„Ciekawe czy telewizja zna całą prawdę o Żaklinie”. Uczestniczka „Nasz nowy dom” prześwietlona przez widzów
Program „Nasz nowy dom” pomaga głównie tym ludziom, którzy przeszli w życiu niemałe tragedie. Bohaterka ostatniego odcinka, Pani Żaklina, doświadczyła ich w życiu przynajmniej kilka. Mimo to widzowie twierdzą, że nie zasługuje na pomoc. Dlaczego?
Pod ostatnim postem opublikowanym na oficjalnym profilu programu “Nasz nowy dom” pojawiły się wymowne komentarze osób z jej miasta. Wiele osób twierdzi, że kobieta nie powinna otrzymać pomocy. Czy słusznie?
"Nasz nowy dom": Przez co przeszła Pani Żaklina?
Kobieta mieszka z 11-letnim synem Alanem w lokalu komunalnym, który nie ma łazienki. Ta jest na korytarzu, ale z uwagi na wszechobecną patologię kobieta prawie nie wychodzi z mieszkania i z niej nie korzysta. Jakiś czas temu mieszkała jeszcze w pięknym, wyremontowanym domu, ale ten spłonął w pożarze, który pozostawił tylko zgliszcza.

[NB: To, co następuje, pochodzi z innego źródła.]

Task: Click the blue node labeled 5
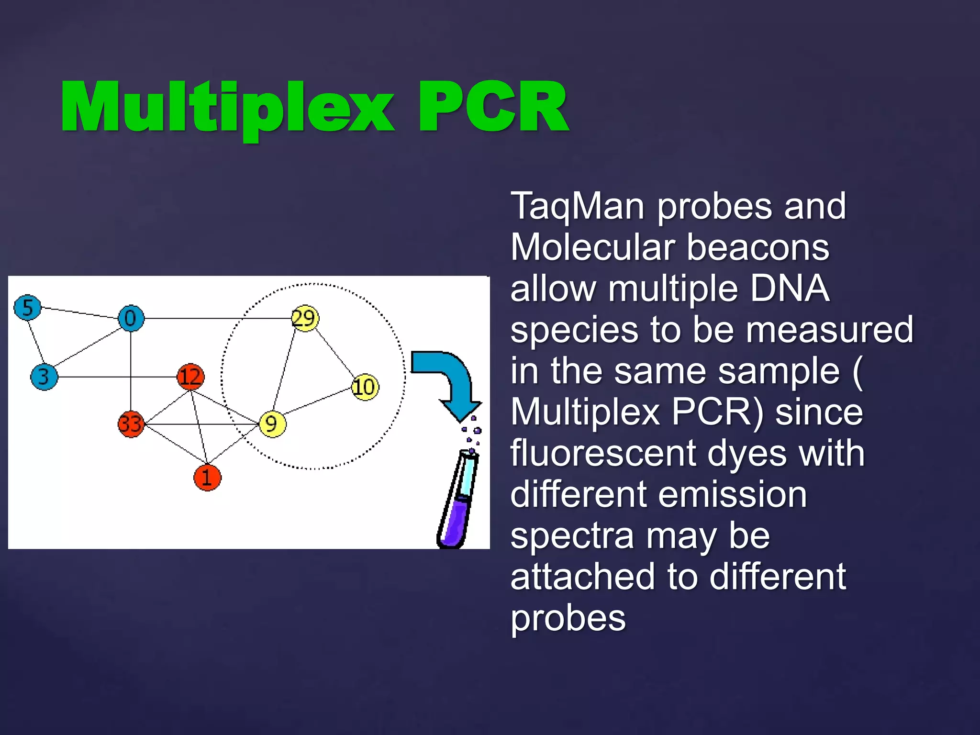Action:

Na domiar złego Pani Żaklinie w zasadzie nie ma kto pomagać. Sama wychowała się w domu dziecka, a ojciec jej syna zginął dawno temu w wypadku samochodowym. Kobieta mimo przeciwności losu stara się dobrze wychowywać syna i rozkręcać swój biznes kosmetyczny.
"Nasz nowy dom": zarzuty pod adresem uczestniczki
W mediach społecznościowych programu już opublikowano fragmenty tego odcinka, a pod nimi pojawiło się mnóstwo niepokojących komentarzy. Część widzów rozczula się nad bohaterką, ciesząc się, że otrzymała pomoc, ale inni internauci, głównie ci pochodzący z okolic Elbląga, mają inne zdanie.
W komentarzach piszą bowiem, że kobieta założyła już w internecie kilka zbiórek, z których miała rzekomo dostać dziesiątki tysięcy złotych. Oskarżający twierdzą, że z pewnością wyłudziła już tyle pieniędzy, że starczyłoby jej na poprawę warunków mieszkaniowych.
- Zwykła oszustka, manipulantka, która żeruje na ludziach z dobrym sercem. Przykre — twierdzi jedna z internautek.
- Z każdej zrzutki wyciągnęła po ok 150tys zł, teraz wmawia ze nikt jej nie pomaga, a do tego wyremontują jej chatę — oburza się kolejny komentujący.
- Dostała tyle wsparcia a płacze ze nikt jej nie pomagał. Aż scyzoryk w kieszeni się otwiera — wścieka się następna widzka.
"Nasz nowy dom" nie powinien pomagać uczestniczce?
Pani Żaklina otrzymała pomoc i teraz może cieszyć się wyremontowanym mieszkaniem dzięki ekipie programu „Nasz nowy dom”. Warto zwrócić uwagę, że producenci programu, dogłębnie analizują każdą, zgłoszoną rodzinę i ich sytuację, a pomoc udzielana jest tym najbardziej potrzebującym.
Oskarżający uczestniczkę internauci posługują się niekonkretnymi zarzutami. Czy produkcja odniesie się do nich?